The global LGBT+ market is huge, with research by global Swiss bank Credit Suisse suggesting it would rank as the world's fourth-largest economy, behind Japan but ahead of Germany in terms of purchasing power.

A 2018 study conducted by Kantar Consulting and LGBT+ social network Hornet estimated the community's buying power in the US alone at $1 trillion in 2016 — almost equal to that of African-American or Hispanic consumers.

Companies have been trying to tap into what has become known as the Pink Pound — or Dollar, Peseta or Renminbi — ever since furniture retailer IKEA ran the first advert featuring a gay couple in 1994.

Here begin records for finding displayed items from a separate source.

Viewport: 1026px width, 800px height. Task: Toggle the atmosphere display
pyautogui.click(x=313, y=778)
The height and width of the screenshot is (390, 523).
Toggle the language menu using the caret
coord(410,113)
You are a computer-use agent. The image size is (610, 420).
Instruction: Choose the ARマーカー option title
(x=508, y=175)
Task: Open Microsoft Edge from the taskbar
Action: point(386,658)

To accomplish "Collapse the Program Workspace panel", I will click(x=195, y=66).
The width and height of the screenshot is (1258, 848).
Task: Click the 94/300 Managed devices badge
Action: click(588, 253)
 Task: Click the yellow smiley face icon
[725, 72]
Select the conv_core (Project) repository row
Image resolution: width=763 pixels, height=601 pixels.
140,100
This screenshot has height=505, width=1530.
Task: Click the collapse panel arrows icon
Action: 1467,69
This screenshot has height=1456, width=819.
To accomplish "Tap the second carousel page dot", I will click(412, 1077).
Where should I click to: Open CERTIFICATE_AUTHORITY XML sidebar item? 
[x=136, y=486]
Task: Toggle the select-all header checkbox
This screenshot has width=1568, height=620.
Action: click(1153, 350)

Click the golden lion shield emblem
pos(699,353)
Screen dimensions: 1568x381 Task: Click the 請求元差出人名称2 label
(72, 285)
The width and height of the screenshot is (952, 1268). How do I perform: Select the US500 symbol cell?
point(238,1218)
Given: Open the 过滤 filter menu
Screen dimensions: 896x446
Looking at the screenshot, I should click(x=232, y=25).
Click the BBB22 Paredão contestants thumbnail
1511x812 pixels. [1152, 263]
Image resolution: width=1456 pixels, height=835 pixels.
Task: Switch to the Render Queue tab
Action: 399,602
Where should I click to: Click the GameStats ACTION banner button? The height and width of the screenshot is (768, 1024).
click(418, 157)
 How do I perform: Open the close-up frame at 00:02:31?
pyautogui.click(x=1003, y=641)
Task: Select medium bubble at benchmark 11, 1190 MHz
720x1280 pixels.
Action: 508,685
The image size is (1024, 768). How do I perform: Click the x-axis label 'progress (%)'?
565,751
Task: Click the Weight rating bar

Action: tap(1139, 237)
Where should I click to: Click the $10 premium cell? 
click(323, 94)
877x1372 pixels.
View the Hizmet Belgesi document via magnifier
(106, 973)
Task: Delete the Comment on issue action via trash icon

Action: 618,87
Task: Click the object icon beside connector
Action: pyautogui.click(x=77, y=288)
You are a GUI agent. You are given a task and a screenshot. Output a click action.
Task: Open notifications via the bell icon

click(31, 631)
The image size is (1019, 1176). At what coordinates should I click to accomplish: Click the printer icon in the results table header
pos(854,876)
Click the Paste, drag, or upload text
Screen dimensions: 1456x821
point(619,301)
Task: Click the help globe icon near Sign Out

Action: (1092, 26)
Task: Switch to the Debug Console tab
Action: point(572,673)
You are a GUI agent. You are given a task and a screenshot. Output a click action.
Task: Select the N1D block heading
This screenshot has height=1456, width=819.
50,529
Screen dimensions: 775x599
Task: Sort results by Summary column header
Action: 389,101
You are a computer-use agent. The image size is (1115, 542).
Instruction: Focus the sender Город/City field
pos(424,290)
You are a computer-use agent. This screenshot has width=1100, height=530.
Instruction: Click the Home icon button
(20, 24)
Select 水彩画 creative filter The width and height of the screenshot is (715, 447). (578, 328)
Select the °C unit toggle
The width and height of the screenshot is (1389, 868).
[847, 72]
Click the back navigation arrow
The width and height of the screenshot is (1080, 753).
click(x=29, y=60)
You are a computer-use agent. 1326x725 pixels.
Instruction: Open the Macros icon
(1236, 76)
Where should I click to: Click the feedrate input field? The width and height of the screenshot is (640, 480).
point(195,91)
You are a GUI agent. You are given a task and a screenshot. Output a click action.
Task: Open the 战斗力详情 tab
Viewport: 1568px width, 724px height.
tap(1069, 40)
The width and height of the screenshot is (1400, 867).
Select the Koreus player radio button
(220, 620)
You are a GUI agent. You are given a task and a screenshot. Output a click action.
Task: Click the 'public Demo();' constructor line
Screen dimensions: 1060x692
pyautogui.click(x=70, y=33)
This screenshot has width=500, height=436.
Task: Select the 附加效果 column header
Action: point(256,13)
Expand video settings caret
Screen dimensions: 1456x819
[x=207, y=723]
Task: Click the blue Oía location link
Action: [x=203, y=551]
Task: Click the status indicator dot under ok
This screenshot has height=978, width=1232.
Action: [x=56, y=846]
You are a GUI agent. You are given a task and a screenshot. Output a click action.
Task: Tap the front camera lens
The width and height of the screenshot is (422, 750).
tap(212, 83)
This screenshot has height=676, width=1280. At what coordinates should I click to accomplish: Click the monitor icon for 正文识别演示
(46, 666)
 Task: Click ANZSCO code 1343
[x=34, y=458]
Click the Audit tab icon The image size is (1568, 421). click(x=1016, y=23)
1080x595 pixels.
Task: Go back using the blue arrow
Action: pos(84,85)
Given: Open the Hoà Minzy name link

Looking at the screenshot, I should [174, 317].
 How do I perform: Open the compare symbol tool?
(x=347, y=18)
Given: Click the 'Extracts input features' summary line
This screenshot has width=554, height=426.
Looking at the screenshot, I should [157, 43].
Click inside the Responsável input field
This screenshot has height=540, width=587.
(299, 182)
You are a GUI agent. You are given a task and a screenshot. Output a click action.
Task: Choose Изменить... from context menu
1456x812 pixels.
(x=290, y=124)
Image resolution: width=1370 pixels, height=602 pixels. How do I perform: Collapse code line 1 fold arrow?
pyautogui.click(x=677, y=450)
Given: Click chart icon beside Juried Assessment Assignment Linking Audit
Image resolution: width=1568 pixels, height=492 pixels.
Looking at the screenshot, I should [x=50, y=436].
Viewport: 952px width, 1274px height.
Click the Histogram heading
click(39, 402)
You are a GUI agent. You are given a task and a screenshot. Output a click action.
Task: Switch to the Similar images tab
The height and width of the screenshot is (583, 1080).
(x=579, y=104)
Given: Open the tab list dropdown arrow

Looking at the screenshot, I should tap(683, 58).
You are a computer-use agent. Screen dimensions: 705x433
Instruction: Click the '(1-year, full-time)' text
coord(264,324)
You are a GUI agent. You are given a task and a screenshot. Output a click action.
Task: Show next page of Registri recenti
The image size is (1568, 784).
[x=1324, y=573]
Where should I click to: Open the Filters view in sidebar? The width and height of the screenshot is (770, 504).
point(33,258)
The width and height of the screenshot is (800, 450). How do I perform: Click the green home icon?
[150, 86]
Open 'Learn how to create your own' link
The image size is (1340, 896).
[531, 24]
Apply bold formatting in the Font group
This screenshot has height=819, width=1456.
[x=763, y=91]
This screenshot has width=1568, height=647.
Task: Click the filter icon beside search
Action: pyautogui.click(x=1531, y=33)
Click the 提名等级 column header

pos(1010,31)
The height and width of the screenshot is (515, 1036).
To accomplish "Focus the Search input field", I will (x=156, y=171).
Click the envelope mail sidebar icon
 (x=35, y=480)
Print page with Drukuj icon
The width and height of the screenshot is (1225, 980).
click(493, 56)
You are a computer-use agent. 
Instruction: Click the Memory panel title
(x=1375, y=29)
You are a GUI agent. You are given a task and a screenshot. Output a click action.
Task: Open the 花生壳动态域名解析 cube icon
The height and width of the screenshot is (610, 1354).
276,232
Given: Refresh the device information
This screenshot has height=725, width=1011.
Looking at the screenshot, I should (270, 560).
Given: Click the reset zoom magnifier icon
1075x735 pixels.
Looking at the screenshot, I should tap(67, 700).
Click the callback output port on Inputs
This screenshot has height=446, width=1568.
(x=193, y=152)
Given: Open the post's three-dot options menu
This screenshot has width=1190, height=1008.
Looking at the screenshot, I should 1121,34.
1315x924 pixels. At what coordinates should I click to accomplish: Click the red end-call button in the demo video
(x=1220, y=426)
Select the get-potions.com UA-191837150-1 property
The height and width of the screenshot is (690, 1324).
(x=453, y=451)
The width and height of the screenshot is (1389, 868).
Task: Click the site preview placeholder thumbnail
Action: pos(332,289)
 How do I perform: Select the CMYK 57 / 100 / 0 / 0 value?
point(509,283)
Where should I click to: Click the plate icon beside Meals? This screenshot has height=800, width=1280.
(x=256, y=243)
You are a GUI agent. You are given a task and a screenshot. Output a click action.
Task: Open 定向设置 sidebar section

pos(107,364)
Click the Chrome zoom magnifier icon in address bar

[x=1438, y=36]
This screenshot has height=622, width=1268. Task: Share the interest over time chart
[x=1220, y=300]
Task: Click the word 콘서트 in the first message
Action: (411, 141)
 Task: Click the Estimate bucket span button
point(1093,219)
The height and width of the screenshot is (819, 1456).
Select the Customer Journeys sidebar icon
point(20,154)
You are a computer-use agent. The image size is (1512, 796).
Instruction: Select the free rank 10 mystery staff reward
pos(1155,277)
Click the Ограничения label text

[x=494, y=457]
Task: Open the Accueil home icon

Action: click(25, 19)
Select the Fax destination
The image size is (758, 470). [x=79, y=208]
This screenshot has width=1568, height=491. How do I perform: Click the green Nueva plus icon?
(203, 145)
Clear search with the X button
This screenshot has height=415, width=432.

‘Compelling business case’

But while the broader economic benefits are clear, the on-the-ground business impact of same-sex marriage laws is more nuanced, said Carlos Kytka, executive director of the Gay European Tourism Association.

Allowing same-sex couples to marry gives countries a form of “soft power”, meaning they are seen as more liberal and therefore more attractive to LGBT+ tourists, he said.

But Kytka said gay couples were less likely to spend big on honeymoons, partly because many married later in life when laws were passed — years after taking informal honeymoons when they first met.

“I'm always explaining to (hoteliers) who are gay-friendly but are not gay businesses that they should not expect that kind of huge honeymoon market that there is in the straight world,” said Kytka.

For larger companies with global scope, such as airline Virgin Atlantic, the economic cost for nations missing out on LGBT+ tourism is evident.

A June report, co-sponsored with Open For Business which looked at the Caribbean, revealed that anti-gay laws cost the region's 12 English-speaking nations up to $4.4 billion a year in lost tourism and emigration.

“In the Caribbean and elsewhere, the continued criminalisation and social discrimination of LGBT+ people come at a significant cost — to the individuals concerned, to local economies, to communities, and ultimately of course, to everyone,” Virgin Group founder Richard Branson said in e-mailed comments.

“The business case for LGBT+ inclusion — for ending the suffering — is also strong and compelling.”

In Chile, which has been hard-hit by COVID-19 and roiled in recent years by protests over inequality, it might take time to see the business benefits of the new law, said Alessia Injoque, director of LGBT+ organisation Fundacion Iguales.

“We're still in a pandemic period, so it's difficult to predict how the marriage economy will be impacted,” she said.

“But I believe that yes, over time, we will see a positive impact.”